The First Lady of the United States of America, Michelle Obama, and the wife of the Vice-President, Dr. Jill Biden, attended the NASCAR Sprint Cup Finale yesterday as co-Grand marshalls for the purpose of honor America’s veterans and military heroes..
Judging from the reaction of the NASCAR fans in attendance when FLOTUS was introduced as Grand Marshall for the race, one might have thought they were ringside at Monday Night Raw when “heel” wrestler “The Miz” was being introduced.
Earlier that day, they attended a private barbeque given in honor of the heroes and their families. Sgt. Andrew Barry was actually sent out on stage with the ladies, possibly to act as a boo-deflector.
The Obamas have an image problem. They are seen by Mr. and Mrs. Average American as not only the figureheads atop a failed administration, but also as jet-settin, limousine-ridin’, tax-dollar spendin’, anti-American snobs.
With good reason.
On January 23rd, 2008, during a speech given in Columbia, South Carolina, Michelle Obama said:
We don’t like being pushed outside of our comfort zones. You know it right here on this campus. You know people sitting at different tables, y’all living in different dorms. I was there. Y’all not talking to each another, taking advantage of the fact that you’re in this diverse community because sometimes it’s easier to hold onto your own stereotypes and misconceptions, it makes you feel justified in your ignorance. That’s America. So the challenge for us is, are we ready for change?
The, in February of 2008, while campaigning for her husband in Wisconsin, Mrs. Obama said:
Let me tell you something. For the first time in my adult life, I am proud of my country, because it feels like hope is finally making a comeback.
And let me tell you something. I need to believe that we live in that kind of nation, where hope and possibility and unity is still what drives us.
She made the “proud” comment twice in 2 different speeches. David Axlerod, Obama’s Chief Strategist, tried to explain it away at the time, saying:
She gives this talk all the time, and I don’t think she formulates the words quite that way generally. But if you look at the whole quote and read beyond it, she was plainly talking about this burst of participation, this sense of hope, the sense of possibility and so on. And she was talking about the politics of our country.
In an article titled “The Other Obama”, published on March 10, 2008, in The New Yorker Magazine, writer Lauren Collins gives us the following insights into the Future First Lady’s true feelings about America:
The four times I heard her give the speech—in a ballroom at the University of South Carolina, from the pulpit of Pee Dee Union, at an art gallery in Charleston, and in the auditorium of St.

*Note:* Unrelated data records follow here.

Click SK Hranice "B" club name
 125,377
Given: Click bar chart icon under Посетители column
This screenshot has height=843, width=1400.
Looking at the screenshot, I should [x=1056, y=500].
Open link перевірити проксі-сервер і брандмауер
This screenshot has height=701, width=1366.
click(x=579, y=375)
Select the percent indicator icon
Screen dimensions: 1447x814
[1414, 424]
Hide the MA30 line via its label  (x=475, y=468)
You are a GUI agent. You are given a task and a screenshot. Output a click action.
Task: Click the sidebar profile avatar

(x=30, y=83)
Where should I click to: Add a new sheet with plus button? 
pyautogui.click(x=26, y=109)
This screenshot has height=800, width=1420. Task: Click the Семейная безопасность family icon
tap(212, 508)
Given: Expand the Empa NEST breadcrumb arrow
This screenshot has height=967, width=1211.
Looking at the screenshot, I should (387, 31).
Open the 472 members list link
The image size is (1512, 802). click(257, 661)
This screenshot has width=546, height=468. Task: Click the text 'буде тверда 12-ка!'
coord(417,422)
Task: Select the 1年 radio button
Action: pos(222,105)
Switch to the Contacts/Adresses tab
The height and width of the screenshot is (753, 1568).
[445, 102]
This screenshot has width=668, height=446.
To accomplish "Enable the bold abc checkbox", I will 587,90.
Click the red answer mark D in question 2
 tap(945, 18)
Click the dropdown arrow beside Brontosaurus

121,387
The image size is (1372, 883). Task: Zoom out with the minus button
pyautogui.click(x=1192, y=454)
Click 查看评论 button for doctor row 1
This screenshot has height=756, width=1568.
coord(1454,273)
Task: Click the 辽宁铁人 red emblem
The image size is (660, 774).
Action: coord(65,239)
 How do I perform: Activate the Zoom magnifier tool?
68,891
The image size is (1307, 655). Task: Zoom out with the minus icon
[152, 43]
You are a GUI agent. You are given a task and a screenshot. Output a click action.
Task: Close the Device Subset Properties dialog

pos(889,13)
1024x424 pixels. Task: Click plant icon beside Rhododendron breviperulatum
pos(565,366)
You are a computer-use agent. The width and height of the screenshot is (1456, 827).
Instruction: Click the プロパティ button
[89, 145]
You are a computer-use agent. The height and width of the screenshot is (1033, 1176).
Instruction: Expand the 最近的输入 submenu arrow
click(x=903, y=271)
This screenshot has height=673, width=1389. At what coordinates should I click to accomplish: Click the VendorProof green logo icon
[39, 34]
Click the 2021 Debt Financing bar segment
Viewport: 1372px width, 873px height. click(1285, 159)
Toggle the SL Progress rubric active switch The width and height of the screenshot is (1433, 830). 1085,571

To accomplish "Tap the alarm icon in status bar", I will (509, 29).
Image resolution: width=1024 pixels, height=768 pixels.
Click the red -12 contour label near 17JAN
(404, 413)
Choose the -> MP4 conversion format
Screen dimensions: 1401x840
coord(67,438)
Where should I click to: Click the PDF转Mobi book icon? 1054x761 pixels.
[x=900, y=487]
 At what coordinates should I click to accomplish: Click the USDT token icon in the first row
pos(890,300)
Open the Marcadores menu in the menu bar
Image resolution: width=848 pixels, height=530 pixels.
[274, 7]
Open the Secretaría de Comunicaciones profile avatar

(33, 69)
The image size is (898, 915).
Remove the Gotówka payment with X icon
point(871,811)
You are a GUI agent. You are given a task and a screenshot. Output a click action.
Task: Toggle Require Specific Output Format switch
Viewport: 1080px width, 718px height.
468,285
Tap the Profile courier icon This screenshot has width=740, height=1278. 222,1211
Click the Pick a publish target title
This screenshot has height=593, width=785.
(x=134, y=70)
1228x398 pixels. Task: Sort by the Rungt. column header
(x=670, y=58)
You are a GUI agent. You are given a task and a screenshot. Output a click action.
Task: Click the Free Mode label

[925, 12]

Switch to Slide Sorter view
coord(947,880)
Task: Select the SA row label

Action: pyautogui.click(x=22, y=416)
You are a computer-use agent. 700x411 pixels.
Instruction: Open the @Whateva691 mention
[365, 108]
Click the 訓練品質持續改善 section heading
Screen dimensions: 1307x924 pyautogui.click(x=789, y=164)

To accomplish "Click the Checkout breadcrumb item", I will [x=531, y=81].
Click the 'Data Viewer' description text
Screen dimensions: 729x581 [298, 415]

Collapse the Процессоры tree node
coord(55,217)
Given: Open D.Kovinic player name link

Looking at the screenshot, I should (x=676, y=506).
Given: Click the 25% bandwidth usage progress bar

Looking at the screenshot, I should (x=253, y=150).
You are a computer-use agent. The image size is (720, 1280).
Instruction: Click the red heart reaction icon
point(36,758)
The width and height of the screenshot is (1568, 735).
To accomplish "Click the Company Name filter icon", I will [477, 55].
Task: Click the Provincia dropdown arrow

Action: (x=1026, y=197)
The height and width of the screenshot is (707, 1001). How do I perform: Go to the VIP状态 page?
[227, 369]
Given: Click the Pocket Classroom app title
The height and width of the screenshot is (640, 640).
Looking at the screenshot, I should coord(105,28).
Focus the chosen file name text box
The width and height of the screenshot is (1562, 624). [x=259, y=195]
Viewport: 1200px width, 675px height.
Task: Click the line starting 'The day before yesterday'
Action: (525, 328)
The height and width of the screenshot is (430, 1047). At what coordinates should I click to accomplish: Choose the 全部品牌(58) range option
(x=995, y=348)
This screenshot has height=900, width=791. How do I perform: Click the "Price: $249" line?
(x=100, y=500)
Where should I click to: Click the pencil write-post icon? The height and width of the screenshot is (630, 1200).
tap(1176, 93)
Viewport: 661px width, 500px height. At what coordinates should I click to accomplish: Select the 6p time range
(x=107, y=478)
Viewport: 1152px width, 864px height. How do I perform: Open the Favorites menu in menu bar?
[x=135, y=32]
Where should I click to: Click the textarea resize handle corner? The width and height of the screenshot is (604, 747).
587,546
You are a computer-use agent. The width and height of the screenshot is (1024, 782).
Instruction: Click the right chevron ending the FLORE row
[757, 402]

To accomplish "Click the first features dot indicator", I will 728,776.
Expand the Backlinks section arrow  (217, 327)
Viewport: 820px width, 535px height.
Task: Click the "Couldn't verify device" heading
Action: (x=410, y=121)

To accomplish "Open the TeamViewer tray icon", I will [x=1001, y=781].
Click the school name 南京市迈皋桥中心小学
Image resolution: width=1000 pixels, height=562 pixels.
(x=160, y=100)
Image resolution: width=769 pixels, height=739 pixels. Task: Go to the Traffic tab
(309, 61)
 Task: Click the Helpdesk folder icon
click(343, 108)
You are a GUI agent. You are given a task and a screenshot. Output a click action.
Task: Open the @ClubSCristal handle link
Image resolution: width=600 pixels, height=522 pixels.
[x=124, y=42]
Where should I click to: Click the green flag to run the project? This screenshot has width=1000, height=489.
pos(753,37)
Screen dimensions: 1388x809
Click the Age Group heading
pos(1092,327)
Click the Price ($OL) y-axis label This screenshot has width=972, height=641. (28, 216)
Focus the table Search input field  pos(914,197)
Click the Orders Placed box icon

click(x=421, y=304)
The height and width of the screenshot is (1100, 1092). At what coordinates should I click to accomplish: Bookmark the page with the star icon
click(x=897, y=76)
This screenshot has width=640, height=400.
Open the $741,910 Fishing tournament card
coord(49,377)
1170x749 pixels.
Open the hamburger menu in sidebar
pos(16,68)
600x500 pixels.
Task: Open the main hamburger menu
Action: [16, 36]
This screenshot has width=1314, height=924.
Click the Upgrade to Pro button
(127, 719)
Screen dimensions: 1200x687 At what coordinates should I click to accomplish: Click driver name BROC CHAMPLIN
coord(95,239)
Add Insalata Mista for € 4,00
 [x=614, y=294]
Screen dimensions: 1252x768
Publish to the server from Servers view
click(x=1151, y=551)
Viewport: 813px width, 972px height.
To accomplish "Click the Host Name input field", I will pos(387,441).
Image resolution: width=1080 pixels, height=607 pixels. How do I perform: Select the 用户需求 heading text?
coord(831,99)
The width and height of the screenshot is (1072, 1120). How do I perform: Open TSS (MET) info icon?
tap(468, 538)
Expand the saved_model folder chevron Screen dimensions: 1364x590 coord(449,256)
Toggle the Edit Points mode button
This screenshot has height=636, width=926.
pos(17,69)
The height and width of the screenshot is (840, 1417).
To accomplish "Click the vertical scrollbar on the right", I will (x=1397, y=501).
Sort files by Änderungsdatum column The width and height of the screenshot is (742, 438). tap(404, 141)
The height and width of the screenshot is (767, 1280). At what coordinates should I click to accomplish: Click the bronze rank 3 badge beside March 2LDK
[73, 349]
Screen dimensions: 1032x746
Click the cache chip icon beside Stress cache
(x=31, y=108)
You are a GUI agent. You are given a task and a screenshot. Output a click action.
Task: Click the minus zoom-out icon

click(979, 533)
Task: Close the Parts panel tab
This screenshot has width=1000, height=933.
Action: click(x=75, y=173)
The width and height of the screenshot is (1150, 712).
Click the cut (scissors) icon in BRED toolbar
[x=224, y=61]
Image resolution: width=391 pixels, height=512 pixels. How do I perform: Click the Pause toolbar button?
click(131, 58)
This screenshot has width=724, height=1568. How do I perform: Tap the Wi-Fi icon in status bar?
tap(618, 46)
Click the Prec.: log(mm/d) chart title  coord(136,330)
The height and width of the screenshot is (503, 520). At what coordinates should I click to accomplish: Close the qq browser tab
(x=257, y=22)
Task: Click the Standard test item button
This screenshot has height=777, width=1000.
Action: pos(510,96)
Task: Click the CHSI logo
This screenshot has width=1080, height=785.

Norbert College, in De Pere, Wisconsin—its content was admirably consistent, with few of the politician’s customary tweaks and nods to the demographic predilections, or prejudices, of a particular audience.
Obama begins with a broad assessment of life in America in 2008, and life is not good: we’re a divided country, we’re a country that is “just downright mean,” we are “guided by fear,” we’re a nation of cynics, sloths, and complacents. “We have become a nation of struggling folks who are barely making it every day,” she said, as heads bobbed in the pews. “Folks are just jammed up, and it’s gotten worse over my lifetime. And, doggone it, I’m young. Forty-four!”
From these bleak generalities, Obama moves into specific complaints. Used to be, she will say, that you could count on a decent education in the neighborhood. But now there are all these charter schools and magnet schools that you have to “finagle” to get into. (Obama herself attended a magnet school, but never mind.) Health care is out of reach (“Let me tell you, don’t get sick in America”), pensions are disappearing, college is too expensive, and even if you can figure out a way to go to college you won’t be able to recoup the cost of the degree in many of the professions for which you needed it in the first place. “You’re looking at a young couple that’s just a few years out of debt,” Obama said. “See, because, we went to those good schools, and we didn’t have trust funds. I’m still waiting for Barack’s trust fund. Especially after I heard that Dick Cheney was s’posed to be a relative or something. Give us something here!”
During a private fund-raiser in San Francisco in April of 2008, Candidate Barack Hussein Obama said:
You go into these small towns in Pennsylvania and, like a lot of small towns in the Midwest, the jobs have been gone now for 25 years and nothing’s replaced them.
And they fell through the Clinton Administration, and the Bush Administration, and each successive administration has said that somehow these communities are gonna regenerate and they have not. And it’s not surprising then they get bitter, they cling to guns or religion or antipathy to people who aren’t like them or anti-immigrant sentiment or anti-trade sentiment as a way to explain their frustrations.
And today, the pundits in the Main Stream Media are probably scratching their heads, wondering why Michelle Obama got booed yesterday.
In the next few months, look for the Obamas’ handlers to try to make them appear as normal, everyday Americans, as they did with Michelle’s staged shopping trip to Target, and her appearance last summer at a professional baseball game.
After all, November 6, 2012 is less than a year away.